I found this online - a reprint of an article apparently from
Antiqueradios.com on rejuvenating vacuum tubes. There is a fair bit of
discussion on cathodes and their emitting surfaces.https://antiqueradios.com/chrs/journal/rejuvenation.html
A bit of a concern to me regards the use of thorium as a cathode emitter.
Some caution might be advised if scrapping (by that I mean breaking) old
non-working vacuum tubes (I know - considered a sin amongst tube
collectors). Thorium is radioactive and its decay products include radon.
The article mentions transmitting tubes which are usually high power tubes
that would not likely be in an oscilloscope (?)
I did research the old TV "tube brighteners" and apparently what they did
was to boost the filament voltage.
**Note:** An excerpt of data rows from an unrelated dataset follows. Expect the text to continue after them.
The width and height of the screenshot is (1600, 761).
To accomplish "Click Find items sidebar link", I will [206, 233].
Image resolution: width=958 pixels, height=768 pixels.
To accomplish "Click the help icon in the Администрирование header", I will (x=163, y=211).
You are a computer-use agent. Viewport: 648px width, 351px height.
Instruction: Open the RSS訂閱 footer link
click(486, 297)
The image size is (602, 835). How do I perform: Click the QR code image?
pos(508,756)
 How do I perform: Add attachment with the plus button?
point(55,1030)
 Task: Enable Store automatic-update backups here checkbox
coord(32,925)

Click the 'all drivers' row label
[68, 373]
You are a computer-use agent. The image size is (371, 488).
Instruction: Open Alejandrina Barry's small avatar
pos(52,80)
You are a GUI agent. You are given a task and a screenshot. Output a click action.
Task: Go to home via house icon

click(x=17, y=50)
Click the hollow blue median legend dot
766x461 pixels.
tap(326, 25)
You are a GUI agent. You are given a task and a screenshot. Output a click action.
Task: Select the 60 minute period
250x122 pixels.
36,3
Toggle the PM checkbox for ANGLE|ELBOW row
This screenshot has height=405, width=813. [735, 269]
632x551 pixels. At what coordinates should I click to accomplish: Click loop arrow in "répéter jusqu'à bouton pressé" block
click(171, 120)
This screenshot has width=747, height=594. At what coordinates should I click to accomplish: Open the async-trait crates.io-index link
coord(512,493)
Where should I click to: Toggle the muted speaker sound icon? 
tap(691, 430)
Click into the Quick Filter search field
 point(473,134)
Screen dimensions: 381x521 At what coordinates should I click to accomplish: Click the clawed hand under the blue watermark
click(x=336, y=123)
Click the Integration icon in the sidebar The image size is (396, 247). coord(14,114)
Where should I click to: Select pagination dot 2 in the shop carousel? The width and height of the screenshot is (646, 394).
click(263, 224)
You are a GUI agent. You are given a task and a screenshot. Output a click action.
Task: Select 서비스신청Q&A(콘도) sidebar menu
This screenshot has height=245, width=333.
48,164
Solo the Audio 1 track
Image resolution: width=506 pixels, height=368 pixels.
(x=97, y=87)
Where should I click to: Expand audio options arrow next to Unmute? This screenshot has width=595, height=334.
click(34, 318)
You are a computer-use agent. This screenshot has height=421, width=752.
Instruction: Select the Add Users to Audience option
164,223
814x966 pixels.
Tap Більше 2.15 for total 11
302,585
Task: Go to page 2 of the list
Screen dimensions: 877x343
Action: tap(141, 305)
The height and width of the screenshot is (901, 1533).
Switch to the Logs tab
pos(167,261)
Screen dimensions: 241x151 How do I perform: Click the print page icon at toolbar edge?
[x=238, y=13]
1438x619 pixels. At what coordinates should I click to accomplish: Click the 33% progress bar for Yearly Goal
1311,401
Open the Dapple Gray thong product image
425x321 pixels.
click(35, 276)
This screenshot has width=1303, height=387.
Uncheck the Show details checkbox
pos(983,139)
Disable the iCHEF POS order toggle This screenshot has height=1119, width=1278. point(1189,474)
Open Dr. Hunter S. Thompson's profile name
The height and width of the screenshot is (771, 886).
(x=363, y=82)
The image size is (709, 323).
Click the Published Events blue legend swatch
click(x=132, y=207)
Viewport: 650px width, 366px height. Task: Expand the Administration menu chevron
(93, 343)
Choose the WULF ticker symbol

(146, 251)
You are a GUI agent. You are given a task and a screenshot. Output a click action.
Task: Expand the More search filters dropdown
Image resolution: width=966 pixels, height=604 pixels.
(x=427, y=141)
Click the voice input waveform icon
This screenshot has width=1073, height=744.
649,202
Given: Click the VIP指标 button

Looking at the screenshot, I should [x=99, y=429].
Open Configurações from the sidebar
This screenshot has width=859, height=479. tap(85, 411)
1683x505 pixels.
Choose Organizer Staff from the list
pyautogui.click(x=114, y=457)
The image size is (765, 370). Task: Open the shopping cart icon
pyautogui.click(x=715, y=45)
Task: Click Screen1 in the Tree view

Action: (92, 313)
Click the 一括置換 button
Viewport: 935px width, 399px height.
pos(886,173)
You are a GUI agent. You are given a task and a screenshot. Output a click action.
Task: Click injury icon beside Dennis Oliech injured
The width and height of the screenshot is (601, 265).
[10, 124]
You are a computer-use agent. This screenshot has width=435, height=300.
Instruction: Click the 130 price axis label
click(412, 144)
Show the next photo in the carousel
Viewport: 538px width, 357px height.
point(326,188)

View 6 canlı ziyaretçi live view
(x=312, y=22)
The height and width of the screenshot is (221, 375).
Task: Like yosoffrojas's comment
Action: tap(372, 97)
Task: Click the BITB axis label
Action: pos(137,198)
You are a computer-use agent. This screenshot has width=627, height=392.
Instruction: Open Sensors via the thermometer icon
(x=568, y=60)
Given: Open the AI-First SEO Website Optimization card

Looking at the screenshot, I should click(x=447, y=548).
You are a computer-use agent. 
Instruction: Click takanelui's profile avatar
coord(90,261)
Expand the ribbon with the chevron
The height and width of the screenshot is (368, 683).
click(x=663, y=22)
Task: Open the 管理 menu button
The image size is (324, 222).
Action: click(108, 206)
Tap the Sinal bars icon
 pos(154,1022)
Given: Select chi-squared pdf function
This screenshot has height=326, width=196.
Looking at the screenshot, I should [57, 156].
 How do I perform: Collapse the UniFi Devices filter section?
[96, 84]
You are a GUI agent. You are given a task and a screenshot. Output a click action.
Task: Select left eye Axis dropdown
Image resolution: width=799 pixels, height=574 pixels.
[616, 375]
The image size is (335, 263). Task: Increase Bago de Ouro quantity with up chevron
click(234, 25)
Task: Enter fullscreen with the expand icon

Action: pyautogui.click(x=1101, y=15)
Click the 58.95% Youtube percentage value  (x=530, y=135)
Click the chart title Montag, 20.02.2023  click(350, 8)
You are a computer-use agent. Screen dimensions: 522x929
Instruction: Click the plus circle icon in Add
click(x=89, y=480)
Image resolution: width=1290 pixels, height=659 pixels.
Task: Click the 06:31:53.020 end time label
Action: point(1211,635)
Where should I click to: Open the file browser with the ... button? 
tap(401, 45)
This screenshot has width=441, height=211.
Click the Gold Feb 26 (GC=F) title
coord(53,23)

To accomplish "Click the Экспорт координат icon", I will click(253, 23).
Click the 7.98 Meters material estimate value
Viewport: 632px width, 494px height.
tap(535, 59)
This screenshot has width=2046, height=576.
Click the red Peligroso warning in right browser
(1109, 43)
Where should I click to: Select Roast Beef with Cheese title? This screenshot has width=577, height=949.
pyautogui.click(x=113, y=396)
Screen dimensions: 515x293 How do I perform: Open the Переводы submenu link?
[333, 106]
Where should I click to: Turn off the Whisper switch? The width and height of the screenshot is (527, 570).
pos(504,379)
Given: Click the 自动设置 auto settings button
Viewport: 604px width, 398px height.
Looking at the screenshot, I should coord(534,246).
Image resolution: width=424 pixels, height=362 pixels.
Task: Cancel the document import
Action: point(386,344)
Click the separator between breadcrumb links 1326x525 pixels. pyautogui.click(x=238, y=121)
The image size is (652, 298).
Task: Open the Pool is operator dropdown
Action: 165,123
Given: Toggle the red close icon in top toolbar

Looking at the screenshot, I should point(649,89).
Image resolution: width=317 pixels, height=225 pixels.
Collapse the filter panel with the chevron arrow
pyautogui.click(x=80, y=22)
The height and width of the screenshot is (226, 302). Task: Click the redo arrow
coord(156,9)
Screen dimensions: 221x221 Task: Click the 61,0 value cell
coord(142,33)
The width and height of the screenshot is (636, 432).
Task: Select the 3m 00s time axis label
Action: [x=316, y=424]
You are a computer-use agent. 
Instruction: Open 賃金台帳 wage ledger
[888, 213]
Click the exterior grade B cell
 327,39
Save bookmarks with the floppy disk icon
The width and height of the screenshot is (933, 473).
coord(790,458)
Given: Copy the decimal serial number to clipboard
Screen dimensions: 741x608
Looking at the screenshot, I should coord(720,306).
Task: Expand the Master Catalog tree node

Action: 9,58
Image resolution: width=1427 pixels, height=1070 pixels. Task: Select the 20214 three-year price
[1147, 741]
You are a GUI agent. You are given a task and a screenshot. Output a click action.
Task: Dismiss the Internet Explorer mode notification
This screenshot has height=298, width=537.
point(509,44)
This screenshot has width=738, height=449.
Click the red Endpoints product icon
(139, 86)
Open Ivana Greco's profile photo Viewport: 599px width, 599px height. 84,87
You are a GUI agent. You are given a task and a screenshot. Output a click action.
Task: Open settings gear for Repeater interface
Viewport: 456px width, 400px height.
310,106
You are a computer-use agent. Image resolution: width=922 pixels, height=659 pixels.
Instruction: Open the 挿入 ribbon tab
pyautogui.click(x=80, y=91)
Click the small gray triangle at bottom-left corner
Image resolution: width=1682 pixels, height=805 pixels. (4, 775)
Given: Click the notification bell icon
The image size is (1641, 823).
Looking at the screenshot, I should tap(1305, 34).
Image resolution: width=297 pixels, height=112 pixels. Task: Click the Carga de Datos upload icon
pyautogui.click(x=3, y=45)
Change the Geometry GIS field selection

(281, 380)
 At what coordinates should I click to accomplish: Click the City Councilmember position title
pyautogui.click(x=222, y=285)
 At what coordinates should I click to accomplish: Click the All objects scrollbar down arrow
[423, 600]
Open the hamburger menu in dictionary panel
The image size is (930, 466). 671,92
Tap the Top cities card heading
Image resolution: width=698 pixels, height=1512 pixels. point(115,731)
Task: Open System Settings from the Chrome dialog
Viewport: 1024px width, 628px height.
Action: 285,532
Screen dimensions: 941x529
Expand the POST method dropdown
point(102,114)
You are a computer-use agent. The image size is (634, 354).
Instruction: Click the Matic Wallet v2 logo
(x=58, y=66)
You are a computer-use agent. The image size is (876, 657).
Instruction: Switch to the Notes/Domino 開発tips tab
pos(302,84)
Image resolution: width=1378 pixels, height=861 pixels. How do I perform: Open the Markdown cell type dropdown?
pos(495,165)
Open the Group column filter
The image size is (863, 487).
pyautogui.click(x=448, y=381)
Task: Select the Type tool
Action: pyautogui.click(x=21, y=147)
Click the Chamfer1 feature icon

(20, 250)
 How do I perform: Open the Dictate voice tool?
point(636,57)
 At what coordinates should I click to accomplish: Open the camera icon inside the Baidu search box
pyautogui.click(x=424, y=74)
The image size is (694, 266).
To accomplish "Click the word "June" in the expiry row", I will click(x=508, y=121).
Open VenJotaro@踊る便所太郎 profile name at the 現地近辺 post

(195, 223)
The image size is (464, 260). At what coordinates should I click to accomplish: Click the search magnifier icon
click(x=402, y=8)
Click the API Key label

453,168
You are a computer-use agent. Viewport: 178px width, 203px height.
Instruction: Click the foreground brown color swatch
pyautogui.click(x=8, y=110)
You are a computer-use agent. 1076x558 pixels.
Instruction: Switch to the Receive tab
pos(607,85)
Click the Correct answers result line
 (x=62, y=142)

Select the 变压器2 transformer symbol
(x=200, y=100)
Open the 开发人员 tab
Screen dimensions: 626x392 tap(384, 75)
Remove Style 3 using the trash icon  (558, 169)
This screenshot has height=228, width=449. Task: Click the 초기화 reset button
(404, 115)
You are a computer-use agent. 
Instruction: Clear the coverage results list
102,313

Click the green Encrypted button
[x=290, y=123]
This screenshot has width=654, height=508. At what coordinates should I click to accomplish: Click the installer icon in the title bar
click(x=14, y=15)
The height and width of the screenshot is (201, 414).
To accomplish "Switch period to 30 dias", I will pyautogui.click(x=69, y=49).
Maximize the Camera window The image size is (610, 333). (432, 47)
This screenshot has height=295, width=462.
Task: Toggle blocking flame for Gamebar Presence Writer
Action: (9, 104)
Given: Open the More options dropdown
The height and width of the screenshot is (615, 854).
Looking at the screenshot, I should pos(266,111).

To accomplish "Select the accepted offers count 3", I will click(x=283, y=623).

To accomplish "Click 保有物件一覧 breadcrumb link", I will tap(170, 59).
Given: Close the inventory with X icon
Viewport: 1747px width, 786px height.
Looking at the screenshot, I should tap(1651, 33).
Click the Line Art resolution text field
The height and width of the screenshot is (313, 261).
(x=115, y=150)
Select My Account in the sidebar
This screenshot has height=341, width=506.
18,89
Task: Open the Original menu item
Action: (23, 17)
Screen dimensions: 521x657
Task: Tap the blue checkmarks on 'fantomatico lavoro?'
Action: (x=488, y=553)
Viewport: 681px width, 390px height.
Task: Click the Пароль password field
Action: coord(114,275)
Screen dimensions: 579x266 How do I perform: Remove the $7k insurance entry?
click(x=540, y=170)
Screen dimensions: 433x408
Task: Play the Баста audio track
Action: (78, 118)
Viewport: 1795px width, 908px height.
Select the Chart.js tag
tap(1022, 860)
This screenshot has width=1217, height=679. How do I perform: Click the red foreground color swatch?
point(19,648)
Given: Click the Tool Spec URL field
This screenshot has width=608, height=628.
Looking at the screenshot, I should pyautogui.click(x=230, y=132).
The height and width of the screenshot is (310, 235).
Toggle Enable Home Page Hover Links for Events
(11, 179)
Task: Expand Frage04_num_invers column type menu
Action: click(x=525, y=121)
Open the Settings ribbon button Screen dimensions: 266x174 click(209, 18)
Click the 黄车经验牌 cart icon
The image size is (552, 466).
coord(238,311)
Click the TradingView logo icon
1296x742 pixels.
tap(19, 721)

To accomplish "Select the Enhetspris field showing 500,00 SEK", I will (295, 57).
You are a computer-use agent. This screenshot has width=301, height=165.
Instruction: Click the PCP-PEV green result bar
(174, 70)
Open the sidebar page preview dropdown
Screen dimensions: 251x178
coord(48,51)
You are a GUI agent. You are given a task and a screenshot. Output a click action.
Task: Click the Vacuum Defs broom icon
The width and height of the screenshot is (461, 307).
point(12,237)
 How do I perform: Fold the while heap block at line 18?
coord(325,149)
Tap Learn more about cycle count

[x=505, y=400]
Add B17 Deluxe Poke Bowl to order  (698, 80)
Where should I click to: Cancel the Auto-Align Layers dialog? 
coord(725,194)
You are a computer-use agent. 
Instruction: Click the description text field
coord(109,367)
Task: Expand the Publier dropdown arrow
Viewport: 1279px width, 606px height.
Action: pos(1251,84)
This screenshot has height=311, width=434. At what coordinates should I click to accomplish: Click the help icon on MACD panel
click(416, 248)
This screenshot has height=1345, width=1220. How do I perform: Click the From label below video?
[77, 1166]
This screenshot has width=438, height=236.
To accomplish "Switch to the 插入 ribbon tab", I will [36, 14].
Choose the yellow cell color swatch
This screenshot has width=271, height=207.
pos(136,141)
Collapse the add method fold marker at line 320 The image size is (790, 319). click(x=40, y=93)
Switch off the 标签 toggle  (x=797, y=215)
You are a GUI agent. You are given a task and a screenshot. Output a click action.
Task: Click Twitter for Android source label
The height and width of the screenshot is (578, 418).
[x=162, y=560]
One description of them (one of them on
eBay) does mention that some TV repair places had equipment that did more
than this (maybe that B&K 467?)
Anyway, I thought the discussion in this article might be useful for this
On Mon, Mar 8, 2021 at 2:40 PM Roy Thistle <firstname.lastname@example.org>
I read through a two decades old PHd thesis on CRT cathodes. ( as anyone
can too! There are any number of people posting here who will first
humiliate one.. but, explain things one might not understand.)
I also read through the "B&K 467 Cathode Ray Tube Restorer Analyser"
manual. (There's even a nifty picture of Karl Corn inside the front
cover... yes, those were the days!)
In my opinion, people working with CRTs in the field (TV repairmen, video
game repairmen) contributed to forming a model that was sufficient to
explain a methodology... so that engineers (at B&K, Sencore and others)
could design and build things like the 467. But to my knowledge the "model"
that was used, by those designers, was never sufficiently explained
scientifically. And the thesis referred to above offers several competing
models: about what happens as CRT cathodes/filaments age, degrade, or
Just the same, I've seen several topics and posts ..,here on TekScopes ...
about, "welding filaments", rejuvenating/brightening/rebuilding, old
As far as I cant tell, a lot of what is reported on the Internet, about
"rejuvenating" CRTs ... regarding "how rejuvenation works" and "whether it
works" is foolishness.
Yes! TV repairmen did "rejuvenate/brighten" TV CRTs (using self devised
methods, or gear like the 467); but, the old-timers that I knew ... they
related that it was a temporary strategy. It allowed them to "rejuvenate"
the CRT, on site, while they ordered in a new (or rebuilt) CRT.
Rejuvenation didn't last very long!
There might be something different about the CRTs Tektronix used (and
made) that might allow "rejuvenation."
But bear in mind that as far as I can tell, no CRT was designed to
reliably withstand the peak pulse power (or the relatively large average
current/voltages) that rejuvenation gear (or home-brew hacks) apply between
the cathode and grid (or to the filament).